[Dataset excerpts]

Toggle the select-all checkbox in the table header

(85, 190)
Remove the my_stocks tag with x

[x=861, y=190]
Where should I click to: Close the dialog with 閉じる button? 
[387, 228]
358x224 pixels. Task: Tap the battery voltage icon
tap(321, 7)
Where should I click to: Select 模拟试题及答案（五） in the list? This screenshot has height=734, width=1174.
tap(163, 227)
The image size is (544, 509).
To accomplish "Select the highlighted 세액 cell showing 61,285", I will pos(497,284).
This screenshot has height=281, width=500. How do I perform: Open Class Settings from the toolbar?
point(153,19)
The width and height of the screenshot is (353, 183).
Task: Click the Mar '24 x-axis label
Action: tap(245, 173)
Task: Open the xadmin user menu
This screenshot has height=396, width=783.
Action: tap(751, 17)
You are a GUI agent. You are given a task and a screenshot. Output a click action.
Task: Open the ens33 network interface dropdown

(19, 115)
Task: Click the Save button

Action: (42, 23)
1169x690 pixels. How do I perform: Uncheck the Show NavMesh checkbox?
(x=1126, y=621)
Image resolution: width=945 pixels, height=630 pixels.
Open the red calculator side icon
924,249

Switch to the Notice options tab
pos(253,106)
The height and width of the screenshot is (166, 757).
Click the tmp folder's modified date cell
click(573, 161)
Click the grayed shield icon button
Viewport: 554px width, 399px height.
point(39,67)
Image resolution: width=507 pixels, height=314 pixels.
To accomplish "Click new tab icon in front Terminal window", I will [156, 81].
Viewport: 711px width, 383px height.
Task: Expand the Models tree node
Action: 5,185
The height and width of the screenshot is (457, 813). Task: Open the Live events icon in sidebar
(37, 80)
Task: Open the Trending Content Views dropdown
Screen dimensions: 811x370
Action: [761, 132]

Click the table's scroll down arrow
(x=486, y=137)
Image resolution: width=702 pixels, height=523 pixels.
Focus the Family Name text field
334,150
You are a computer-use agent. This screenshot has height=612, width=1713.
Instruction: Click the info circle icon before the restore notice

To do: What is needed is an exact copy of the lines above, from the one containing "Click the table's scroll down arrow" through the one containing "You are a computer-use", with nothing added.

Reply:
Click the table's scroll down arrow
(x=486, y=137)
Image resolution: width=702 pixels, height=523 pixels.
Focus the Family Name text field
334,150
You are a computer-use agent. This screenshot has height=612, width=1713.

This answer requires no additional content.